R. Perché l’essere umano è fatto così, le disgrazie altrui finge di non vederle. Si occupa del proprio particulare.
D. Il protagonista si rende conto, con orrore della realtà. Marianna, la sua compagna ebrea, ne cura una sorta di educazione sentimentale, gli apre gli occhi.
R. In realtà, anche gli effetti della guerra avevano contribuito. Il conflitto mondiale a fianco di Hitler è stato un errore fatale di Mussolini.
D. Anche lei è convinto che sarebbe morto nel suo letto, come il caudillo Franco?
R. Penso proprio di sì, perché la guerra arrivò a tutti coi bombardamenti. Non ci si rende conto di cosa sia, oggi. Io la paura più grande, in vita mia, l’ho avuta allora.
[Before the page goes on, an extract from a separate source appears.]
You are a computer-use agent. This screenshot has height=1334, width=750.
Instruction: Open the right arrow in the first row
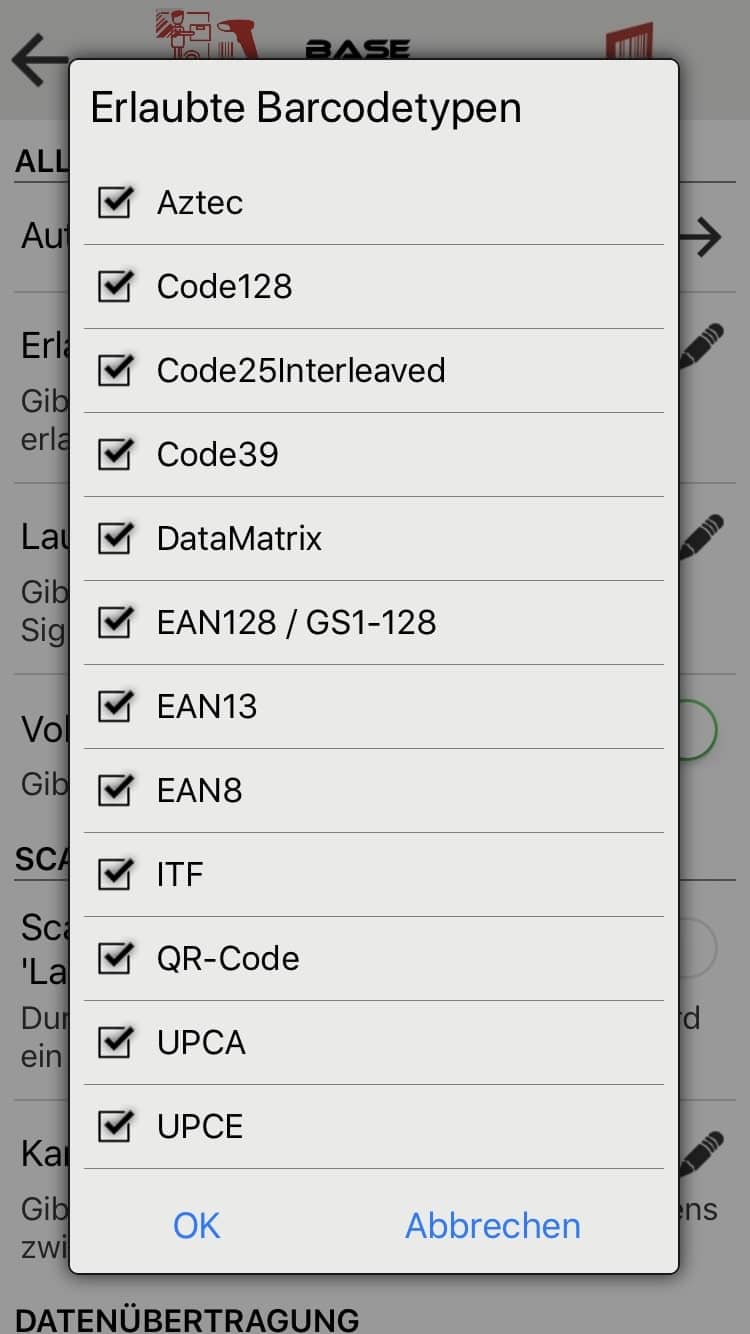pos(701,237)
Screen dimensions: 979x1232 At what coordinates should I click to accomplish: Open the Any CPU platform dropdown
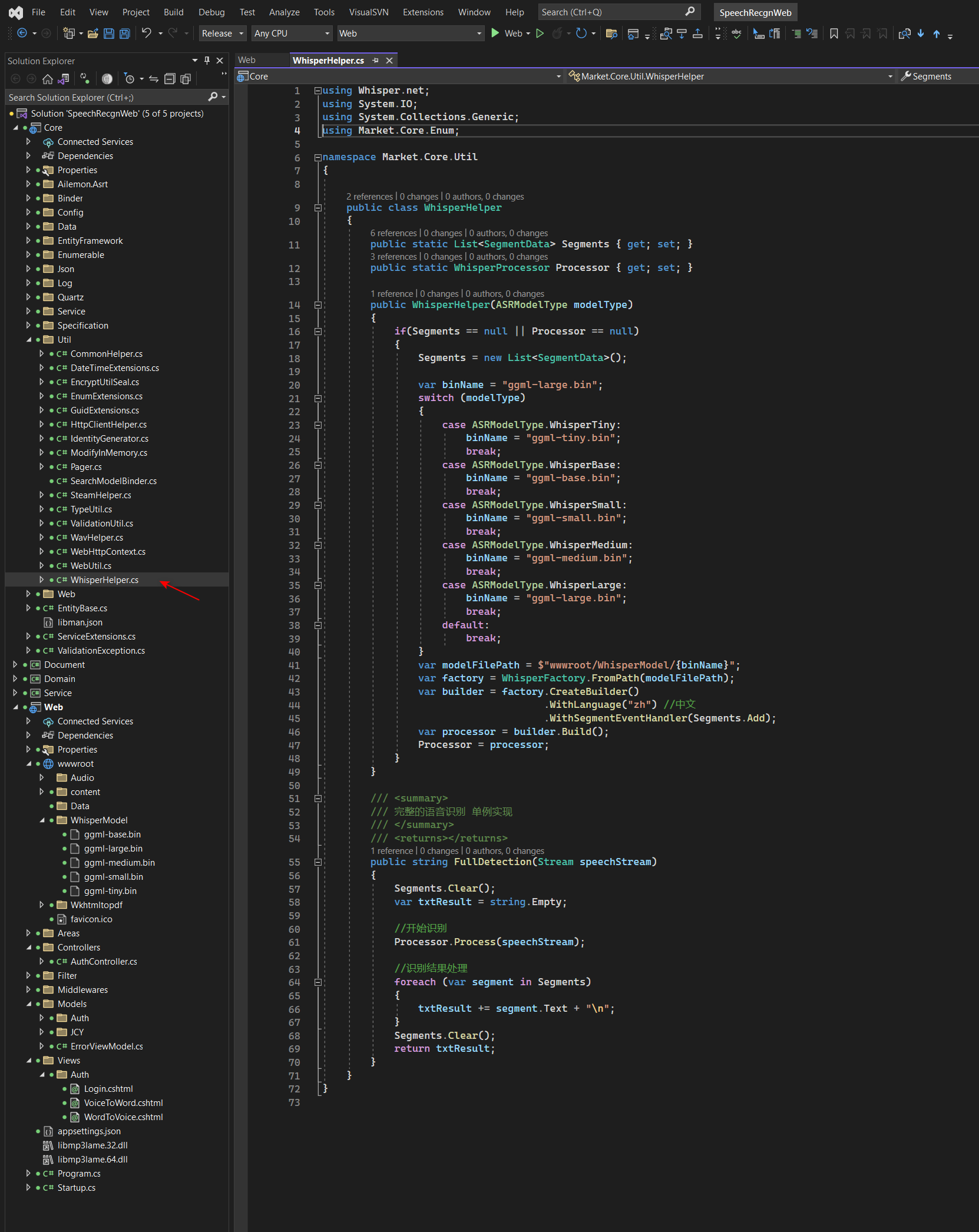click(x=292, y=34)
Me ne sono sempre fregato di tutto, delle Brigate Rosse, della banda di Marco Barbone (quella che uccise Walter Tobagi, ndr) che mi aveva messo nel mirino, ma ricordo con terrore i bombardamenti su Casale, una domenica, in pieno giorno.
D. I suoi detrattori, quelli che l’hanno attaccata per i suoi libri su Salò, diranno che stavolta ha voluto fare un libro sul «fascismo perbene», come a un certo punto il protagonista dice di quello proclamato da Forni.
R. Forni fu uno squadrista, uno che menò e anche duramente, non era questo l’intento, anche se fu un personaggio a cui volevo dedicare un libro nel 1968. E comunque, sa cosa penso dei miei detrattori?
D. No, mi dica...
R. Che han fatto la mia fortuna, facendomi vendere migliaia e migliaia di copie. Anche ieri, ero con Adele (Adele Grisendi, scrittrice, già dirigente Cgil, ndr) a ritirare alcuni documenti, e ho trovato tre persone che, riconosciutomi, sono venute a ringraziarmi. Ultimamente, dei miei detrattori non me ne importa un cazzo.
D. Tanto per esser chiari. Ma torniamo all’Italia di oggi, Pansa. Come finisce?
R. Finisce che, se la crisi economica avanza, Renzi lo segano, altro che venti anni al governo.
D. E dopo chi viene? Mario Draghi?
R. No, dopo viene Sergio Marchionne.
D. Da Detroit? Non posso crederci.
R. Arriverà col pugno duro, che Renzi non ha, e senza gigli magici mediocri intorno. È freddo, crudele e farà le cose che vanno fatte. Speriamo che non sia come Mussolini, ovviamente.